O som repete a mesma música há pelo menos uma hora e ela pensa que precisa de um acordo com o universo, com Deus, ou qualquer que seja a força que move o universo para que sua dor cessasse. O que é necessário para se livrar dessa angústia que a sufoca por dentro.
Sua mente se perde cada vez mais em histórias que ela já nem sabe mais se leu, rascunhou por aí ou viveu. O mundo parece uma grande encenação, atos mal ensaiados de uma peça qualquer. Sem grandes cenas, atores ou personagens. Ela ainda prefere o protagonismo.
“Até que ponto o que existe realmente é concreto? Em que ponto começa nossa imaginação e em que ponto começa nossa realidade?”

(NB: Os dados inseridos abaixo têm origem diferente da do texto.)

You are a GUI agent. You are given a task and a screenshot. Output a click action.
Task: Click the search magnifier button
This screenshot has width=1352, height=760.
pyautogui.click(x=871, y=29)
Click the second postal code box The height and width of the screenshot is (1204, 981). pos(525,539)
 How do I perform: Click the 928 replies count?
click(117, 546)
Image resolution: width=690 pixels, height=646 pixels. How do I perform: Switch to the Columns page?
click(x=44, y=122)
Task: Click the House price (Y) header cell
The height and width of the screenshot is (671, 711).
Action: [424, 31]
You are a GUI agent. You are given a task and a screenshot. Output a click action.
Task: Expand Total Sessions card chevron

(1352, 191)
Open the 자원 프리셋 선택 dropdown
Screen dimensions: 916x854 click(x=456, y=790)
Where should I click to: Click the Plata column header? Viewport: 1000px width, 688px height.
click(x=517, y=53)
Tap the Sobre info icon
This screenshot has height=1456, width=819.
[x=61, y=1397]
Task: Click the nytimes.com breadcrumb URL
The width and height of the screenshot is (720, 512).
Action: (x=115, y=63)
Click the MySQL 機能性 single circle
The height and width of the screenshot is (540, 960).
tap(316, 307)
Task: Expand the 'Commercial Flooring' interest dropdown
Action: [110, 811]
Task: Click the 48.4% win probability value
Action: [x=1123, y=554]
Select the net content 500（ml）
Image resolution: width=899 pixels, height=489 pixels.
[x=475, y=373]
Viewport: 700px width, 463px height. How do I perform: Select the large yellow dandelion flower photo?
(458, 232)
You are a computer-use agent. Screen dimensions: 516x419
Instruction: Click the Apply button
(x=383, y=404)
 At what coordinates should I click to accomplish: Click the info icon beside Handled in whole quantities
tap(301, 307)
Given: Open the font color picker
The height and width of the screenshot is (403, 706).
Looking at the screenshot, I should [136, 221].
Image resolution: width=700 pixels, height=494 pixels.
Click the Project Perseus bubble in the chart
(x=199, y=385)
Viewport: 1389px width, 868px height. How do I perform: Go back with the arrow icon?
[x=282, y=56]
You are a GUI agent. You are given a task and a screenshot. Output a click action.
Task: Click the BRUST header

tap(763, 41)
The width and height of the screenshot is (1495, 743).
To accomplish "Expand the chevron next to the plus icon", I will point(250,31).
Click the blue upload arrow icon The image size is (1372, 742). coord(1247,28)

Todo o apartamento está lacrado, nenhuma fresta foi deixada para trás. Seus pés delicados dançam em direção à cozinha. Um copo de vinho… talvez seja mais fácil ter uma bala atravessando sua cabeça, talvez menos silencioso seja cair desse vigésimo andar. Mas nada disso mudaria os rumos da história. Esses desfechos não foram escritos para ela, não naquele momento. Talvez a saída, o escape desse labirinto esteja escondido em algum lugar, dentro de si. E ela não irá parar de procurar.